## [文档片段]
LightOj 1123-Trail Maintenance(最小生成树:神级删边)
1123 - Trail Maintenance
Time Limit: 2 second(s) | Memory Limit: 32 MB |
Tigers in the Sunderbans wish to travel freely among the N fields (numbered from 1 to N), even though they are separated by trees. The tigers wish to maintain trails between pairs of fields so that they
can travel from any field to any other field using the maintained trails. Tigers may travel along a maintained trail in either direction.
The tigers do not build trails. Instead, they maintain deer trails that they have discovered. On any week, they can choose to maintain any or all of the deer animal trails they know about. Always curious, the tigers discover one new deer trail at the beginning
of each week. They must then decide the set of trails to maintain for that week so that they can travel from any field to any other field. Tigers can only use trails which they are currently maintaining.
The tigers always want to minimize the total length of trail they must maintain. The tigers can choose to maintain any subset of the deer trails they know about, regardless of which trails were maintained the previous week. Deer trails (even when maintained)

## [任务说明]
返回上面文档片段中从“The tigers always”到“(even when maintained)”的原文。

## [给定材料]
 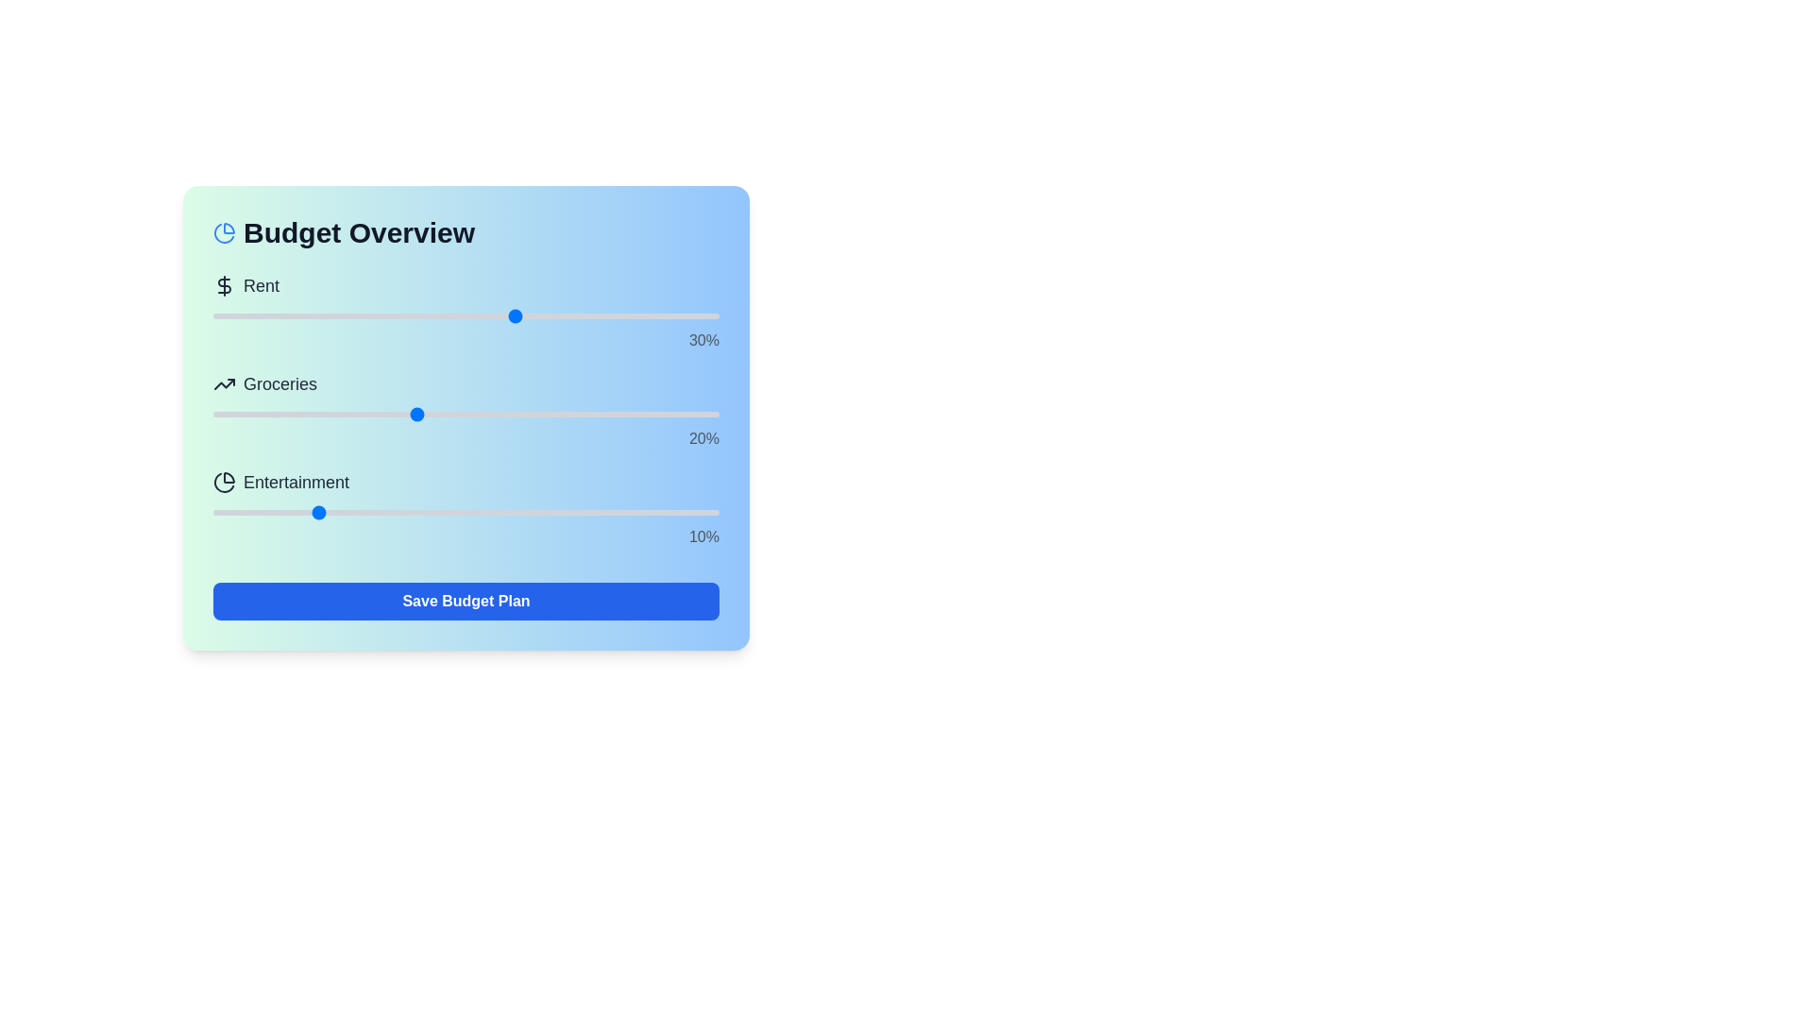 I want to click on the slider, so click(x=434, y=513).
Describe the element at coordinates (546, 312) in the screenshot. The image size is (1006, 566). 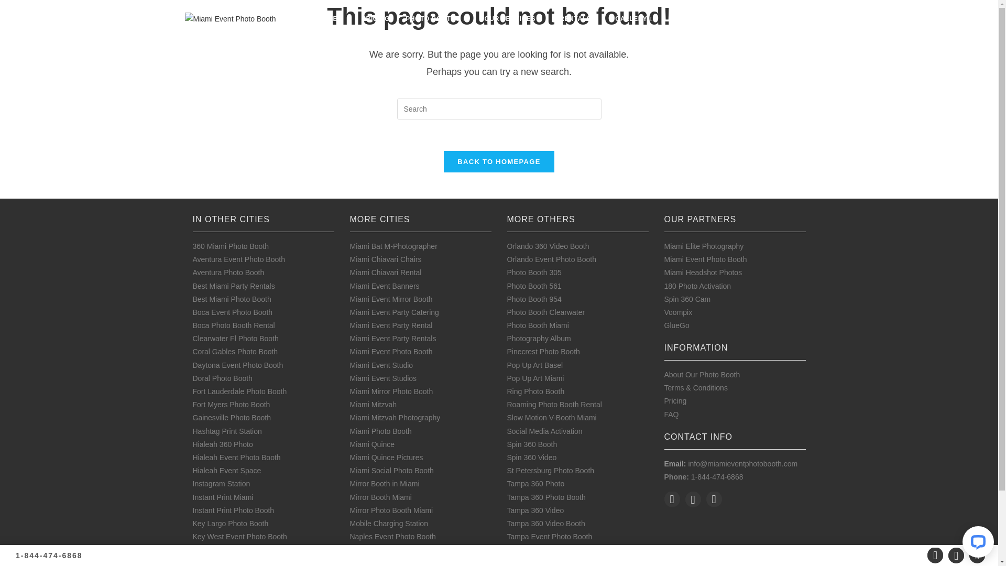
I see `'Photo Booth Clearwater'` at that location.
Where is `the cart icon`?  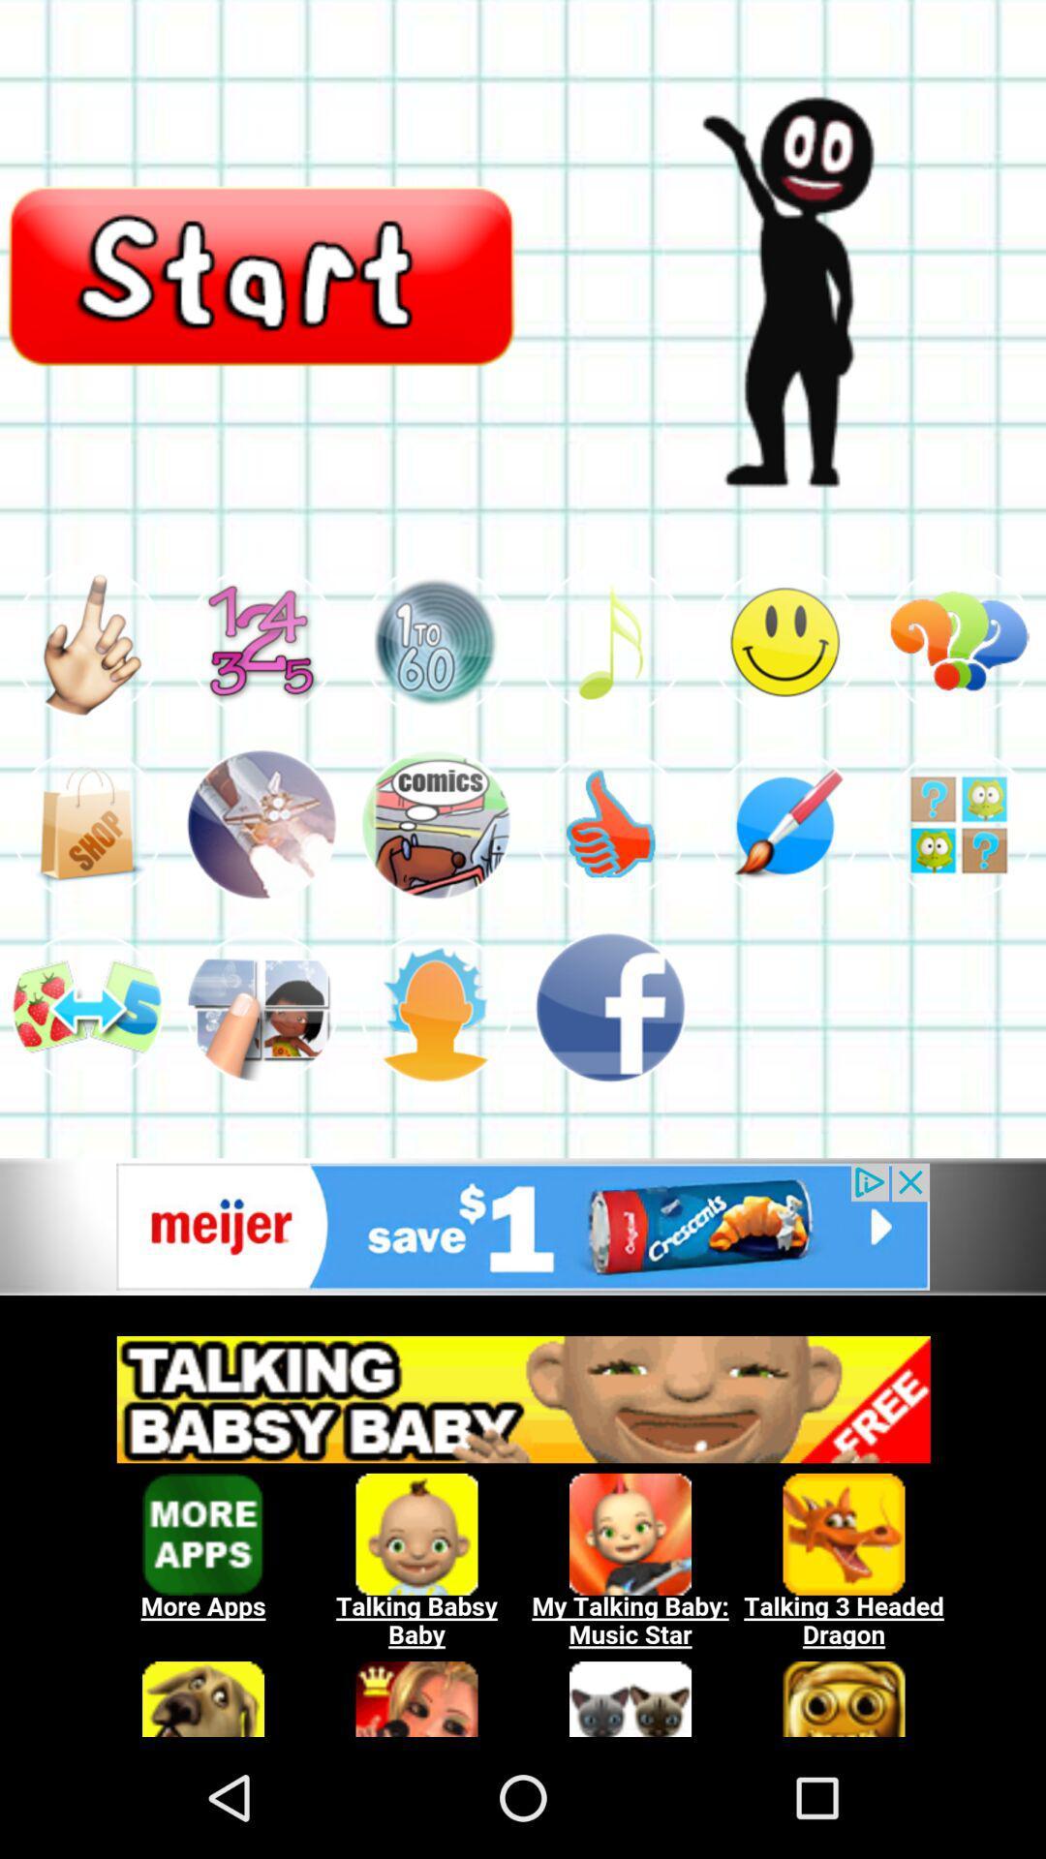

## [参考答案]
The tigers always want to minimize the total length of trail they must maintain. The tigers can choose to maintain any subset of the deer trails they know about, regardless of which trails were maintained the previous week. Deer trails (even when maintained)